◆ Assignment
Copy the lines below exactly, starting at the one with "The width and height of the screenshot is (795, 515)." and ending at the one with "This screenshot has height=223, width=257.", and leave out any picture.

◆ Data extracts
####################

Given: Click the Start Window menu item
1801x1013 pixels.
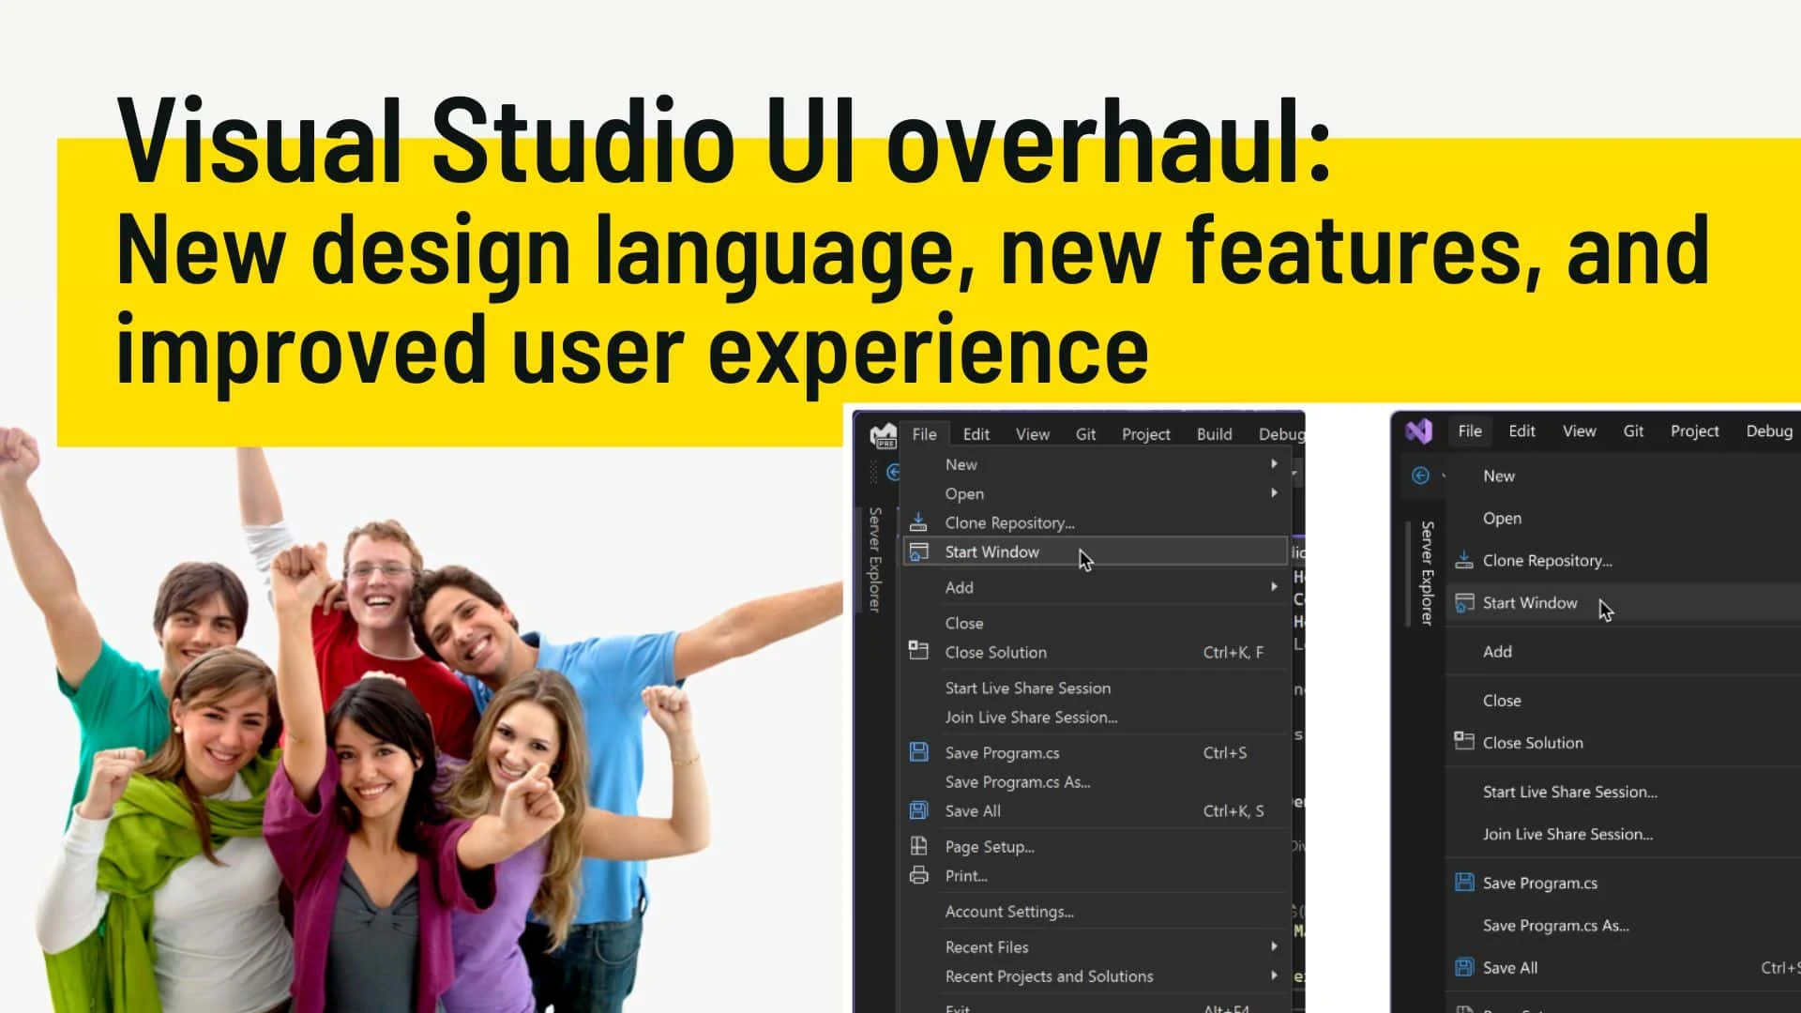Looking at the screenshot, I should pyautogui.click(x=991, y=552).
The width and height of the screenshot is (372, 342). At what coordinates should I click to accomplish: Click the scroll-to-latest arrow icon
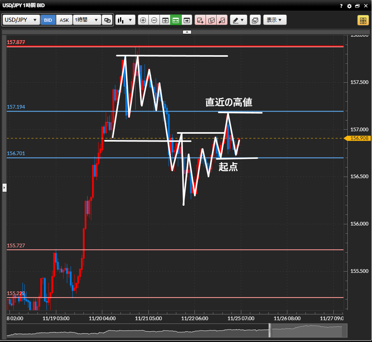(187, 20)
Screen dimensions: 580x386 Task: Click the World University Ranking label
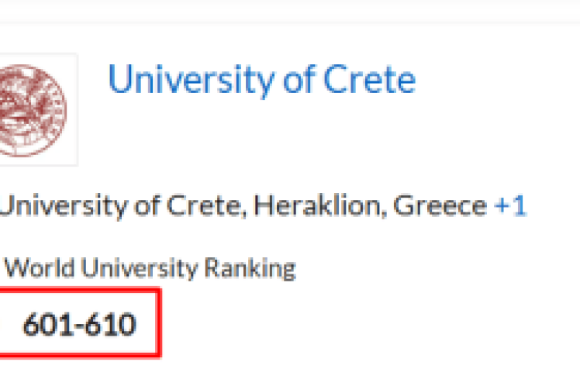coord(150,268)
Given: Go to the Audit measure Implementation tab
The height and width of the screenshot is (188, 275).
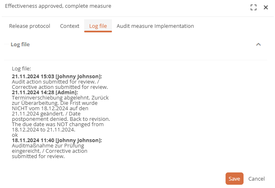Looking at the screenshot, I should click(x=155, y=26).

####################

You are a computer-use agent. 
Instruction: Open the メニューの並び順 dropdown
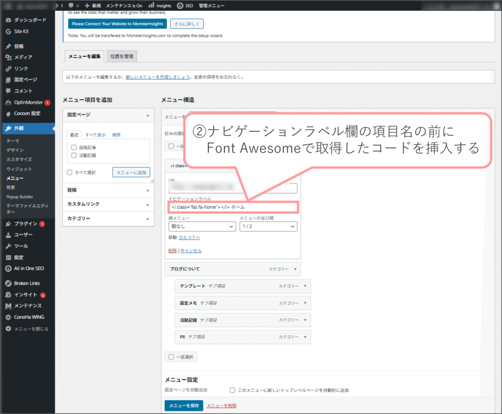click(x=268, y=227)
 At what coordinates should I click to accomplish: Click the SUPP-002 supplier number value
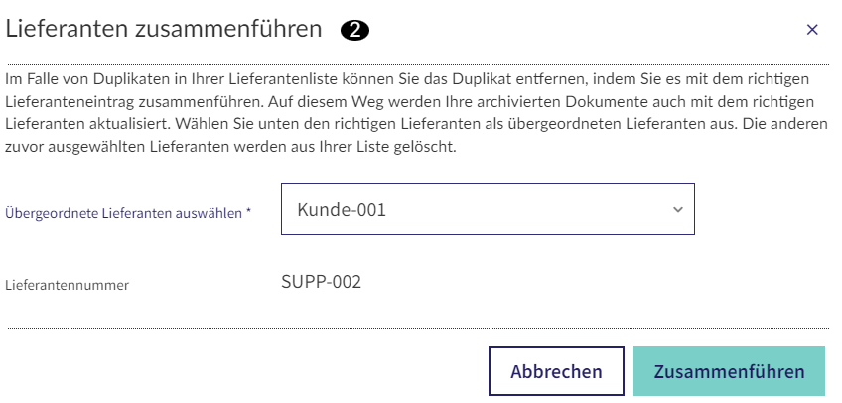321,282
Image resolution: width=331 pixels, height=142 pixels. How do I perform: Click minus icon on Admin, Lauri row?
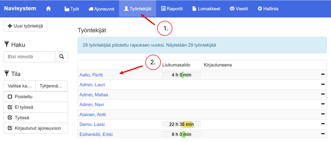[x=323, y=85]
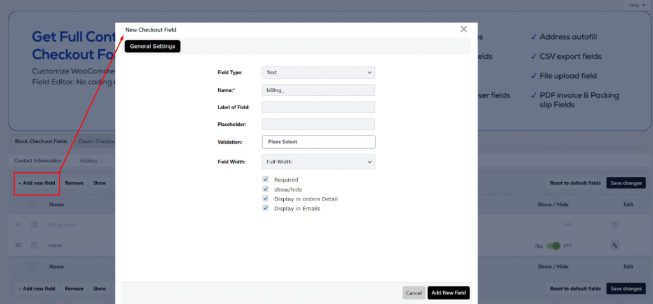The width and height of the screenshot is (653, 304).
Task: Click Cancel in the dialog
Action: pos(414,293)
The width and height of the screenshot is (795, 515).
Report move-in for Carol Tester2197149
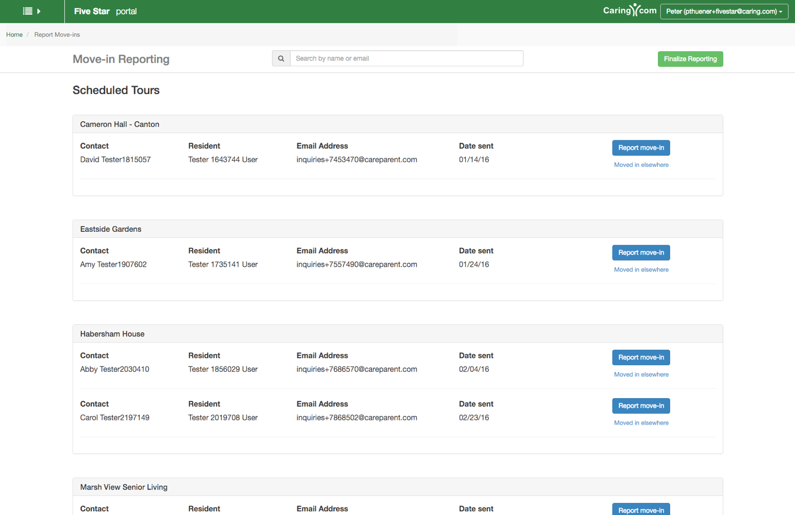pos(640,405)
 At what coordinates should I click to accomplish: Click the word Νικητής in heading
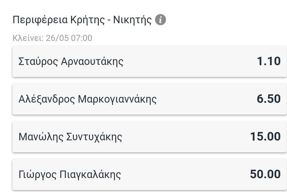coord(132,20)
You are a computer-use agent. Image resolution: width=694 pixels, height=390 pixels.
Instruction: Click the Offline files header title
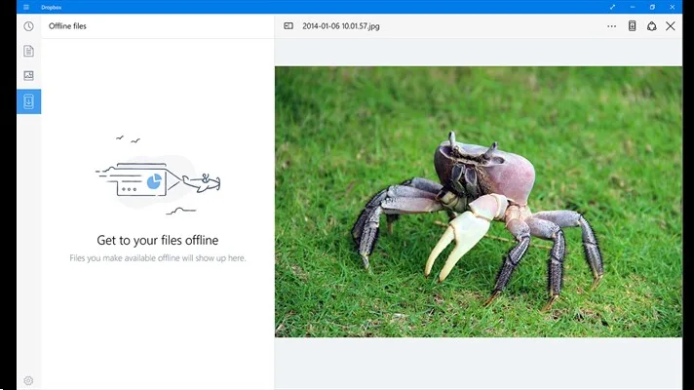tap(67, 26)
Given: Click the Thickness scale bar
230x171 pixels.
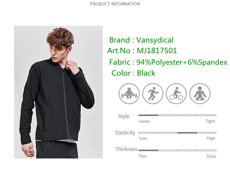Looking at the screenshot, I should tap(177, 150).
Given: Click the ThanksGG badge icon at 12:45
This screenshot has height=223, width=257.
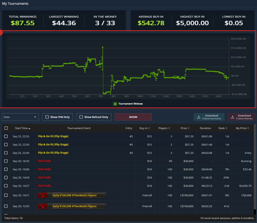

####################

◆ Reply to the task
The width and height of the screenshot is (795, 515).
Report move-in for Carol Tester2197149
pos(640,405)
 At what coordinates should I click to accomplish: Click the word Νικητής in heading
coord(132,20)
You are a computer-use agent. Image resolution: width=694 pixels, height=390 pixels.
Instruction: Click the Offline files header title
tap(67, 26)
Given: Click the Thickness scale bar
230x171 pixels.
Looking at the screenshot, I should tap(177, 150).
Given: Click the ThanksGG badge icon at 12:45
This screenshot has height=223, width=257.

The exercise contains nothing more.